Letter to the Editor
BY Garth Greenwell
Dear Editor,
It is difficult to imagine the deafness of ear and poverty of soul necessary to dismiss Frank Bidart's "Third Hour of the Night" (October, 2004) as a "dull, unfathomable poem," as Mark Soifer was brave enough to do in your January issue (Letters, January, 2005). I urge him to return to it. Over the past four decades, Bidart has amassed a body of work relentless, and very nearly unrivaled, in its seriousness and intensity; in recent years he has added to those distinctions a more recognizable and often ravishing lyric beauty. I can think of very few recent poems so gorgeous as the imprisoned Cellini's vision of Christ; I can think of none that offers anything so thrilling as Cellini's final victory over "the world's mere / arrangements of power" in the creation of his Perseus. Dedicating an entire issue to Bidart's poem required no small amount of editorial courage; you should be congratulated for it.

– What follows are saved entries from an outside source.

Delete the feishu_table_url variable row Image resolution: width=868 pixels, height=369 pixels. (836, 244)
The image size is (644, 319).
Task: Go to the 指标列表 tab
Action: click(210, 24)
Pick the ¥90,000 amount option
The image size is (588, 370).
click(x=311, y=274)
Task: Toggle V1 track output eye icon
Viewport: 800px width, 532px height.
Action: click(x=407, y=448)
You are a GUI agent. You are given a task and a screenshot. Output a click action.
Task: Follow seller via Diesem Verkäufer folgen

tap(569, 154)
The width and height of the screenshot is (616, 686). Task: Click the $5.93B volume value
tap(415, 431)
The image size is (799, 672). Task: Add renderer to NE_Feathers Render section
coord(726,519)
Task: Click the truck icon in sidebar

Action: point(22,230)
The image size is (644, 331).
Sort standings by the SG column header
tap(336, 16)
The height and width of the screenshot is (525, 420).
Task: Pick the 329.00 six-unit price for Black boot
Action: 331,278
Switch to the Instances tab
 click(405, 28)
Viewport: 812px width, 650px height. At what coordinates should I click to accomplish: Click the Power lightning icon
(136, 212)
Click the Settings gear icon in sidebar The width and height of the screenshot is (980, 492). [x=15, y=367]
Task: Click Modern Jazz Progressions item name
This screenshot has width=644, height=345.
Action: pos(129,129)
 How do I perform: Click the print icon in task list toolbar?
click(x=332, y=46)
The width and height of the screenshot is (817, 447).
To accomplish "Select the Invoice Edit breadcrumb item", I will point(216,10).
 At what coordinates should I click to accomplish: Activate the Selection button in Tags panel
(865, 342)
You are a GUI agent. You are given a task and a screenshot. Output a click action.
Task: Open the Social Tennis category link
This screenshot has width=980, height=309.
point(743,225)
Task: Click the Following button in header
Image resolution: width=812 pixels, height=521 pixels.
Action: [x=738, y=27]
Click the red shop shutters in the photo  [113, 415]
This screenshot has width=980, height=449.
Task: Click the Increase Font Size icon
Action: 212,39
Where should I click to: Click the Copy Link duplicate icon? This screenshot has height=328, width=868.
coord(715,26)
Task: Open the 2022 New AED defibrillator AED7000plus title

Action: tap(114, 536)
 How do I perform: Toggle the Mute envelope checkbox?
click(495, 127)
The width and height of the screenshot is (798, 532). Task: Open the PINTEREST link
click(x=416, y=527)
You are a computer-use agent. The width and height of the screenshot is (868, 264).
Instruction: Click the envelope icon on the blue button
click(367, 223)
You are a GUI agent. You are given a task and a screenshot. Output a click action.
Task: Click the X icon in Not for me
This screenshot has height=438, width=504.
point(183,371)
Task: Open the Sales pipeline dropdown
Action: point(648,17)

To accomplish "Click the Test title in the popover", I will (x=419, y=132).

Having seen several readers express dismay at your comment section, let me also say that the quality and liveliness of criticism in recent issues of Poetry is a sign of your success in bringing the magazine back so unexpectedly to life. I have been especially glad to read the contributions of Dan Chiasson, who, a propos his recent exchange with Adam Kirsch, seems poised to serve the art not merely by guarding a tradition, essential a duty as that is, but also by furthering it.